Here's the final list.  We added in a few items for balance.  And I know Coca-Cola is misspelled.  That one slipped by the editors.

  What happened next may have been the most important part of the lesson.  Before even explaining the directions, the teacher distributed this sheet...

...and asked the kids to do some noticing and wondering.

    During the discussion that followed, the wondering overwhelmed the noticing because the teacher did something very smart: she left out any units or labels.  So the kids were left with a very pressing question:  What did those numbers mean?
     The first volunteer offered price.  But there was no decimal point or dollar sign!  The class agreed it was unreasonable for a Big Mac to cost $540.00, but certainly $5.40 seemed about right.  Did the teacher leave out the decimal point on purpose?  One student thought the numbers might stand for the amount sold in a year or a month.  Another thought the numbers could stand for the amount left over at the end of a day.  Many students offered their opinion that the numbers stood for calories.  And although they weren't quite sure exactly what a calorie was, they did know that healthier foods, like apple slices and side salads, would have less of them than vanilla shakes and french fries, a wonderful application of inferencing skills that would have made their reading teachers very proud.  Listening to their thoughts as they tried to puzzle this out was fascinating.  It reminded me of this wonderful Graham Fletcher activity, and I made a mental note to try to do more of what Graham calls "undressing tables".
     The class agreed that calories did make the most sense, and after a very brief detour into the world of nutrition, they were asked this question: How many calories does a fourth grader need every day?  We got answers ranging from 1 to 30,000.  We didn't wait long to tell them the recommended daily amount and get them working on the project.

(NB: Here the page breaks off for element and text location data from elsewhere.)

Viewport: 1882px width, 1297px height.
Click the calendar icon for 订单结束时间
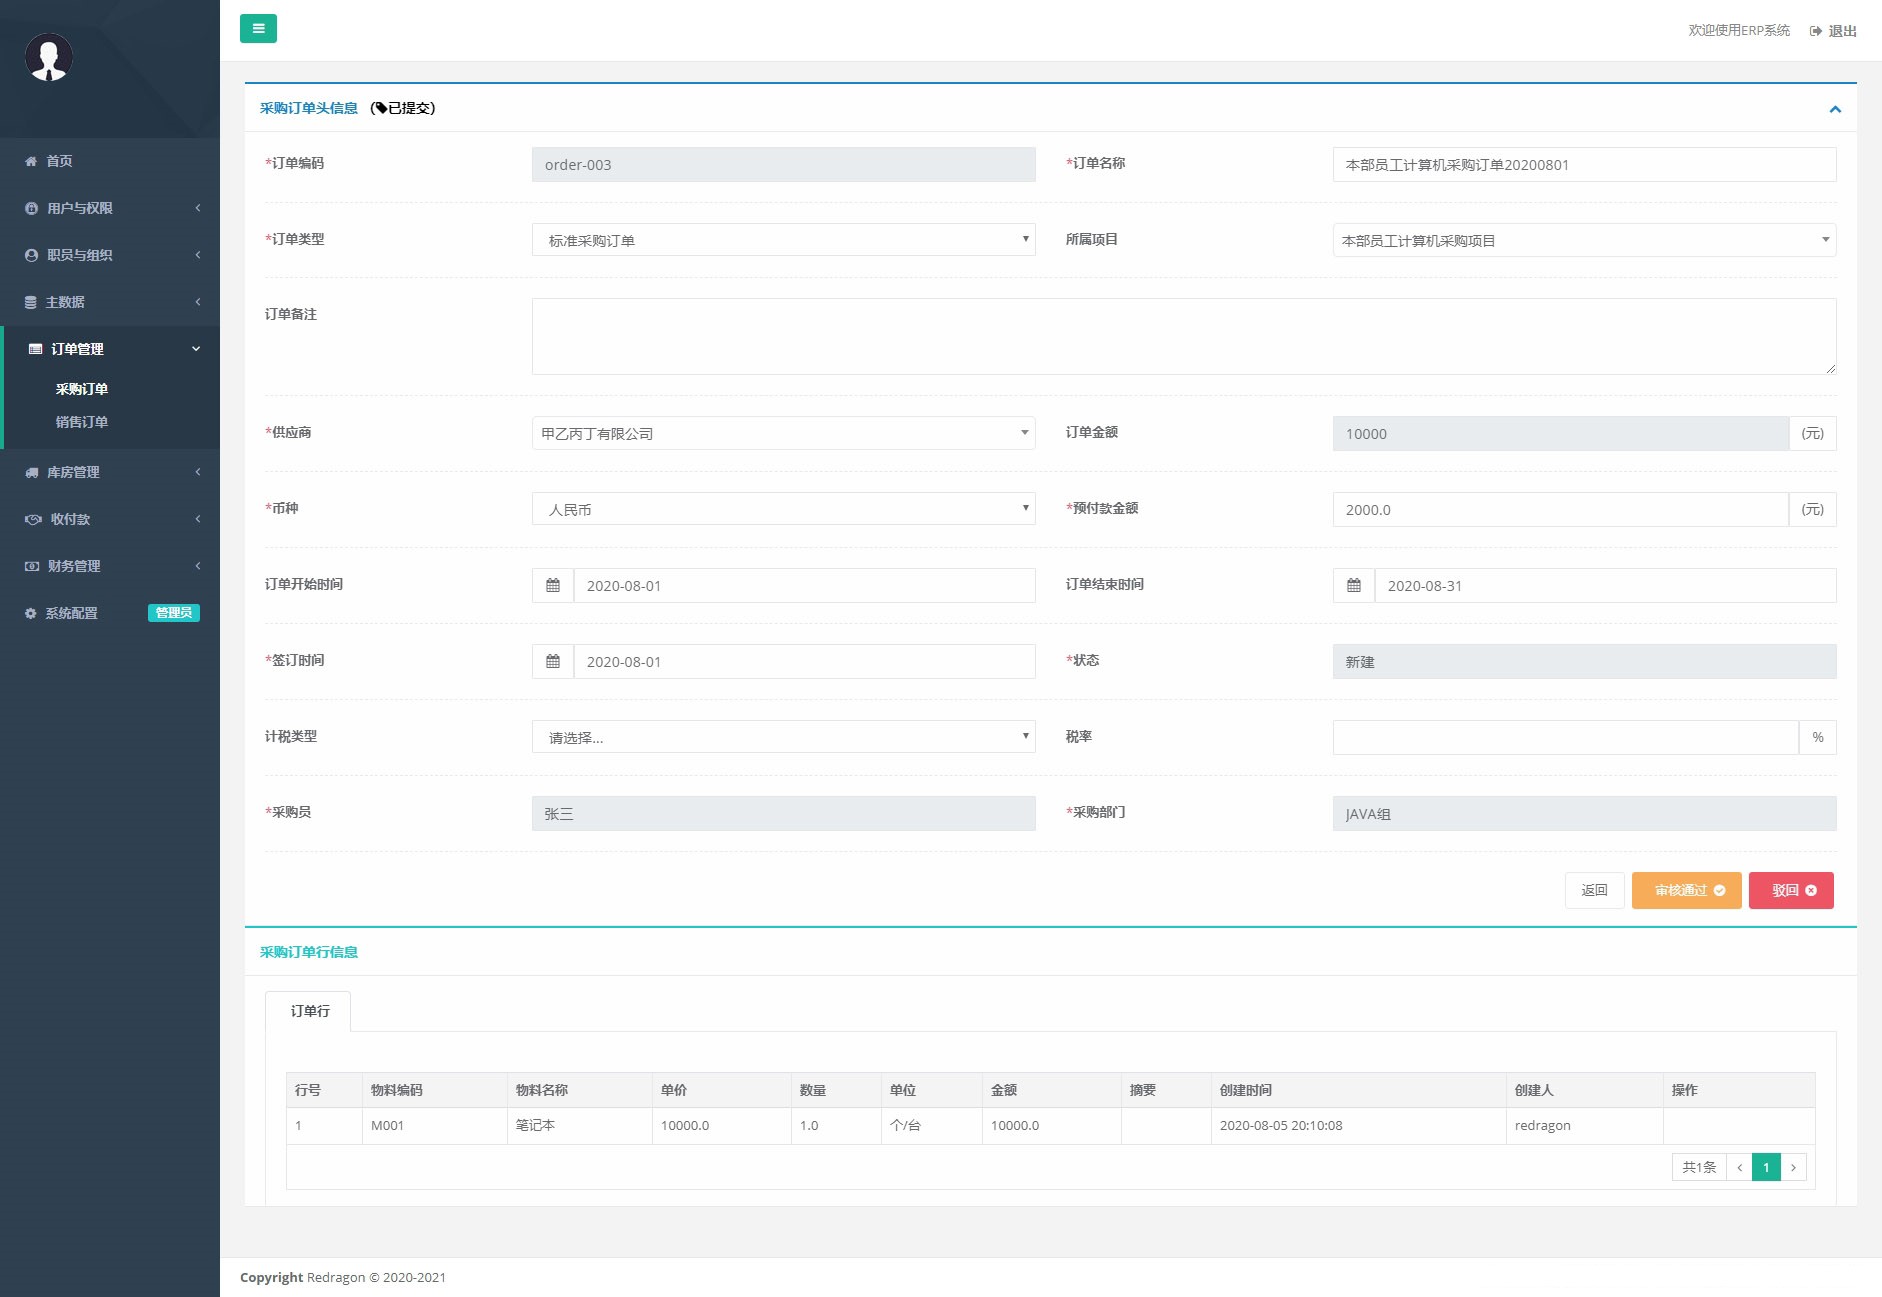(x=1354, y=586)
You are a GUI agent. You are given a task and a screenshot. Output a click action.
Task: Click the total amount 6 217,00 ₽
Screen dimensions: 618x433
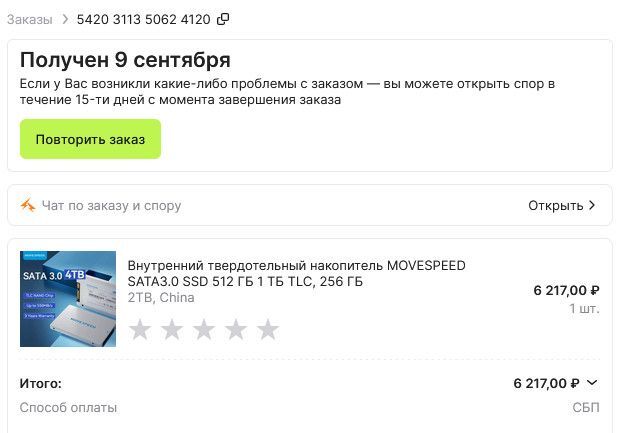pos(546,383)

We put them in pairs and gave each a different colored pencil.

There was a lot of trial and error...

   

...along with a lot of addition.

The engagement level was high.

   We wrapped up the lesson by gathering the kids together and asking for strategies.  Many had started with the largest calorie items like the Big Mac and milk shakes, gotten as close to 1,500 calories, and tried to fill in from there.  It was again interesting to listen to their observations about the foods and their calories; for example they were intrigued by the 30 calorie difference between the chocolate and vanilla shakes.
   The kids revisited the project in the following days, which gave me time to prepare an extension:

Some found this difficult, and needed more direct help from the teacher.  But they plowed ahead with gusto:

 

     And this work left me with material to work out a problem set:

Here are some of the problems I was able to generate by removing an item from each equation.  I also added the name of the child who had created the original problem in the margin. 

   I'm sure there's a lot more gold we get out of this task, and Robert has great ideas for using the calorie lesson with middle school students over at his site.

     So thanks, Robert, for your inspiration, encouragement and polite but firm way of pushing me to think and work outside my comfort zone.  Looking forward to more collaboration, and to connecting with you again at TMC '16!